手に着いた血が、気付けば全身に染み込んでくる。
腕を掴んだ男が真っ青な炎で私を包んだ。
そこで目を覚ました。
どのくらい寝ていたんだろう…未だ気怠い体と部屋に漂う独特の臭い。
「起きたか」
声のする方へと歩みを進めれば、ソファに座った男と目が合った。
この男は誰だっけ。
なんで勝手に人の家に上がり込んで、我が物顔でソファに座っているのだろう。
そのソファは私のお気に入りの場所で、そんな汚い服で座らないで欲しいなんて、未だ冷めない頭で思う。

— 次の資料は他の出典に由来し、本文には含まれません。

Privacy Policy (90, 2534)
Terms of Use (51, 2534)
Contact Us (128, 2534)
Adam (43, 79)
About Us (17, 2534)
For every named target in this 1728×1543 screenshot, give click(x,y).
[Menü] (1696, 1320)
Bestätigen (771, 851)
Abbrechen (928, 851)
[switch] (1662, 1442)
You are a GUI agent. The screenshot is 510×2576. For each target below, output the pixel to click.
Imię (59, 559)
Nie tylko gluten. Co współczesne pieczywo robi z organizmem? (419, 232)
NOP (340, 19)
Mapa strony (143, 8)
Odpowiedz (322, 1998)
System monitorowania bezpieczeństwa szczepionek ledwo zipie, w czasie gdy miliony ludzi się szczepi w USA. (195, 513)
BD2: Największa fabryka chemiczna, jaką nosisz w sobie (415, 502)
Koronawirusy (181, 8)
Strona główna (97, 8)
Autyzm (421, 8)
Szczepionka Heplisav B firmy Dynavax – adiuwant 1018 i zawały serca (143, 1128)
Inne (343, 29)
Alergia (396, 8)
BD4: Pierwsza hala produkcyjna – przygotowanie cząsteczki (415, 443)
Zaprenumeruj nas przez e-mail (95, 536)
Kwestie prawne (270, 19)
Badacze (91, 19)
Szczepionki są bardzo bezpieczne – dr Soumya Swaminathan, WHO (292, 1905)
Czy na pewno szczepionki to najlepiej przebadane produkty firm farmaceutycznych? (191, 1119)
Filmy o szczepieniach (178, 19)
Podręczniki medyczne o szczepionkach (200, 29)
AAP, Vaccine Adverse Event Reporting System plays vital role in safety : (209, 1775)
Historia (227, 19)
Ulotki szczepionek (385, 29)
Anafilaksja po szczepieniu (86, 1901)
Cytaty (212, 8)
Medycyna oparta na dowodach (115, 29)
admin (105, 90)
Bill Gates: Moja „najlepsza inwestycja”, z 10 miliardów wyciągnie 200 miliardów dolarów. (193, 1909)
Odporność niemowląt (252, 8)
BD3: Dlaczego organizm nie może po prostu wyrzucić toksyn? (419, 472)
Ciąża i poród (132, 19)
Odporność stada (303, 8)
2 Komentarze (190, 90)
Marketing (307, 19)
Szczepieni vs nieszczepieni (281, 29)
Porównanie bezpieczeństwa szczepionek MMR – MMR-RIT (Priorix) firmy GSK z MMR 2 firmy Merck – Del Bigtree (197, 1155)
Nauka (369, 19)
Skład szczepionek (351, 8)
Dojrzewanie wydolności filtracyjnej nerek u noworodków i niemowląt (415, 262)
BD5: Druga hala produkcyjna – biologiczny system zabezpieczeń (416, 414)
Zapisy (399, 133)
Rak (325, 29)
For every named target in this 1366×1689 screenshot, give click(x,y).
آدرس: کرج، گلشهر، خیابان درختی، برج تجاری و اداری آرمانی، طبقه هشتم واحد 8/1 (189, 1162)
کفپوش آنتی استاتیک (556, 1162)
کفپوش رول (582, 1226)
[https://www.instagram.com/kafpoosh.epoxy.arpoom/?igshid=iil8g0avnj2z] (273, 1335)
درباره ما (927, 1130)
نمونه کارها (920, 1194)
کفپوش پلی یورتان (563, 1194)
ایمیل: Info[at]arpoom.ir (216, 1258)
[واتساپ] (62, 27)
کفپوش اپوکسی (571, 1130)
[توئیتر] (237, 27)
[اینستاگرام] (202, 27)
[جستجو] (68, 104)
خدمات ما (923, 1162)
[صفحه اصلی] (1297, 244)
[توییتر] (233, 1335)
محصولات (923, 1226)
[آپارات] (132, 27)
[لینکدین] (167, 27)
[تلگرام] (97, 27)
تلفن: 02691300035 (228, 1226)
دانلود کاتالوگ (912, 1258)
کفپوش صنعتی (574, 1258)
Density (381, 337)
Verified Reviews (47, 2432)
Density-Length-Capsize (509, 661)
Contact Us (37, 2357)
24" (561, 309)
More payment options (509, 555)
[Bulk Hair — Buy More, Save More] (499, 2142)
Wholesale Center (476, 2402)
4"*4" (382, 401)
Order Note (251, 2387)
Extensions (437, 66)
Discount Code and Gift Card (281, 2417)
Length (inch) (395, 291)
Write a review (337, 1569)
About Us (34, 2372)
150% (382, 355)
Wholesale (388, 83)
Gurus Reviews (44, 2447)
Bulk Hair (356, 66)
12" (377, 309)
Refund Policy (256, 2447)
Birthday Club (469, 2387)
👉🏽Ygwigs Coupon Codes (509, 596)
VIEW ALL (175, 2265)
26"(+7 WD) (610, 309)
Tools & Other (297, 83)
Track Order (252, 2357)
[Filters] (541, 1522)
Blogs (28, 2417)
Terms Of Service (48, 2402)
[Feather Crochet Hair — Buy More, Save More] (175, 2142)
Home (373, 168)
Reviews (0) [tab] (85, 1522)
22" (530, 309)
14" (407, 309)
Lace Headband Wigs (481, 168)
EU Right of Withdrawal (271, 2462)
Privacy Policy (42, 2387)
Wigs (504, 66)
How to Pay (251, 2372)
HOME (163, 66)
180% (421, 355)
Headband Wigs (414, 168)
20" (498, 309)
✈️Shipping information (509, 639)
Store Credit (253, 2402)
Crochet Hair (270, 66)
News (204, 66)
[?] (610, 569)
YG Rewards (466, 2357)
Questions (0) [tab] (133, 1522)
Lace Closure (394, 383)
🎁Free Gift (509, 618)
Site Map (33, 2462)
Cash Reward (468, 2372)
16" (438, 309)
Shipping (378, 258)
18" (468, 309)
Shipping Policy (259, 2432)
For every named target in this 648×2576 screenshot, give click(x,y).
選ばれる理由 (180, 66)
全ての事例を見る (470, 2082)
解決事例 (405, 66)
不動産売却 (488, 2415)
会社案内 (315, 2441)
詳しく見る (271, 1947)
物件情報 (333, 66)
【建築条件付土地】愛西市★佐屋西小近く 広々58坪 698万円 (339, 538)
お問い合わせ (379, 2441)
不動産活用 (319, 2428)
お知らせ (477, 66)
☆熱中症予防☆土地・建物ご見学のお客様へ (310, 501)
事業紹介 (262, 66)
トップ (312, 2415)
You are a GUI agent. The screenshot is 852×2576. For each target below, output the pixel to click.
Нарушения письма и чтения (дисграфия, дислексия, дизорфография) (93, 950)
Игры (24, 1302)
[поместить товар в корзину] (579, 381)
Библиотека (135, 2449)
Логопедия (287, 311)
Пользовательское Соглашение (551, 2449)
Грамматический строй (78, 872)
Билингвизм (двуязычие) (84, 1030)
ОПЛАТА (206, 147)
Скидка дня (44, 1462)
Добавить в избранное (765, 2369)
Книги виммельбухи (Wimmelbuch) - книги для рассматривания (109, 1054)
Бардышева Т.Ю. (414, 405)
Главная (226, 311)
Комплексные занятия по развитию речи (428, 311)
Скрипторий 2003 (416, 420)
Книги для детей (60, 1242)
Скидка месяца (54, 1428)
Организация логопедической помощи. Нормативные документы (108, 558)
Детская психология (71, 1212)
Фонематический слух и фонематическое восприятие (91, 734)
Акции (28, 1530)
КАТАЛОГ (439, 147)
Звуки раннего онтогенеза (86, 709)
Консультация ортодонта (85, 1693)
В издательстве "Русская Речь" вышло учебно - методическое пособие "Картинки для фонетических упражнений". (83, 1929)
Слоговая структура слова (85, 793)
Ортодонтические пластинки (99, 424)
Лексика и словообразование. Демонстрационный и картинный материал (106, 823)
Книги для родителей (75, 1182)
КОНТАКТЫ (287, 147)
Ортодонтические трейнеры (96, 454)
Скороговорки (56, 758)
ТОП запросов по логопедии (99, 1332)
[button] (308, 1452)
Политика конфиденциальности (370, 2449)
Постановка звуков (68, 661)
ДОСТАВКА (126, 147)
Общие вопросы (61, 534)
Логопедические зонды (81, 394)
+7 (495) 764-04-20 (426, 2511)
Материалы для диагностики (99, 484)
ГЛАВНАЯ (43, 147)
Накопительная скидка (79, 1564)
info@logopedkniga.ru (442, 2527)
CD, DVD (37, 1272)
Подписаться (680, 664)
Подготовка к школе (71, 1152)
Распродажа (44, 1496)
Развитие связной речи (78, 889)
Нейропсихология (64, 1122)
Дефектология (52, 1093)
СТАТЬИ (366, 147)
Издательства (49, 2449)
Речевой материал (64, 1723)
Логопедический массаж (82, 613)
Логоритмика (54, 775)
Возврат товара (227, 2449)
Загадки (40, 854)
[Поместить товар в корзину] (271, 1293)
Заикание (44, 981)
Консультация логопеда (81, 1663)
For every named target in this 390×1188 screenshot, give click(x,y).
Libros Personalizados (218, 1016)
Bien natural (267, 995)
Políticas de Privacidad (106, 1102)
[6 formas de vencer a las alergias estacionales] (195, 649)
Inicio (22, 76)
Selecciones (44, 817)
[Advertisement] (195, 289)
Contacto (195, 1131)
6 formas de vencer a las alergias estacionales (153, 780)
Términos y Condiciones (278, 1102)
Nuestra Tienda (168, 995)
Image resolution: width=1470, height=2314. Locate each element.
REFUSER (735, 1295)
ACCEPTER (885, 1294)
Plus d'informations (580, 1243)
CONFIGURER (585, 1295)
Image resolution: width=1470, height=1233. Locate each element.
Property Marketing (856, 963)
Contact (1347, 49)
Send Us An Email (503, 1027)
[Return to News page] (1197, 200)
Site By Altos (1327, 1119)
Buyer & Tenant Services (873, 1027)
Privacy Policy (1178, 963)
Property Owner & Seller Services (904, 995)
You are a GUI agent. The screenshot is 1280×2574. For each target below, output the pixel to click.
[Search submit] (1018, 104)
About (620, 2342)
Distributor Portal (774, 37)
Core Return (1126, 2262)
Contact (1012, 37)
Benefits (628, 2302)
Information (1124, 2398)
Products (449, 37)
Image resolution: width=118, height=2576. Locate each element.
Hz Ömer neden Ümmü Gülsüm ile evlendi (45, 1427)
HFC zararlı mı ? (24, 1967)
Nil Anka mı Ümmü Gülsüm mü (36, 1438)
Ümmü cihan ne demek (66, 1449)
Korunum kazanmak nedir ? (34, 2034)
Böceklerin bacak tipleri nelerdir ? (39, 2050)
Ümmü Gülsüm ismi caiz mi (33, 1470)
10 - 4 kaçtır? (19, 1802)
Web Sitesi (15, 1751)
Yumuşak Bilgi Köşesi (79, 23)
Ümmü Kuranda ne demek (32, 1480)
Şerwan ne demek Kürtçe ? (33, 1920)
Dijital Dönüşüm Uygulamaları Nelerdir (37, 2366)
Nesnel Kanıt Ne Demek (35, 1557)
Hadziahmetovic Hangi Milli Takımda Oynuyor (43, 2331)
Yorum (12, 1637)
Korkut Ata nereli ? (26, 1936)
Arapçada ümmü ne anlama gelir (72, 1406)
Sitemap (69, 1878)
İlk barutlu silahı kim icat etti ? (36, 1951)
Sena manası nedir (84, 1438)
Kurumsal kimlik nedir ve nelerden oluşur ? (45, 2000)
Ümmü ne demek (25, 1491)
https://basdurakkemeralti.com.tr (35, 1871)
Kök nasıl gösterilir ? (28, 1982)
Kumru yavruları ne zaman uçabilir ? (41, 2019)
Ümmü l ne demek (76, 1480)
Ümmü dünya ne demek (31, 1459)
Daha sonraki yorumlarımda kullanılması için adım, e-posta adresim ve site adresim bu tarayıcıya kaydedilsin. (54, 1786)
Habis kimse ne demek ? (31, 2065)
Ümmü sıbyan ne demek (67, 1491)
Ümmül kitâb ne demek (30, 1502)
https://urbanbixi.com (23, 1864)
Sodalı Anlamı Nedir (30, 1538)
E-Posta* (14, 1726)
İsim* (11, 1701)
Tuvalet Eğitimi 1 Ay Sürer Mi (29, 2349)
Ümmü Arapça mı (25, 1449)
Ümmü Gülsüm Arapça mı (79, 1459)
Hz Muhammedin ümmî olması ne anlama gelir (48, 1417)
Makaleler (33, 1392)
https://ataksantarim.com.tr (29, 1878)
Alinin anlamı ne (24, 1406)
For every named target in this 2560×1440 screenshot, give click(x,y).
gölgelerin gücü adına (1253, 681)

長い足を組み換えた拍子に、床をゴロリと転がるナニか。
目線を移せばそこには死体が横たわっている。
ヒュっと喉が鳴って、一気に酸素が薄くなる。
「お前がヤったんだ、忘れたのか?」
その場に佇む私の横に、継ぎ接ぎの男が立ってこう言った。
「だから言っただろ?お前はこっち側だって」
耳元で囁いた男の声がやけに心地よい。
あぁ、やっぱり夢じゃなかったんだ。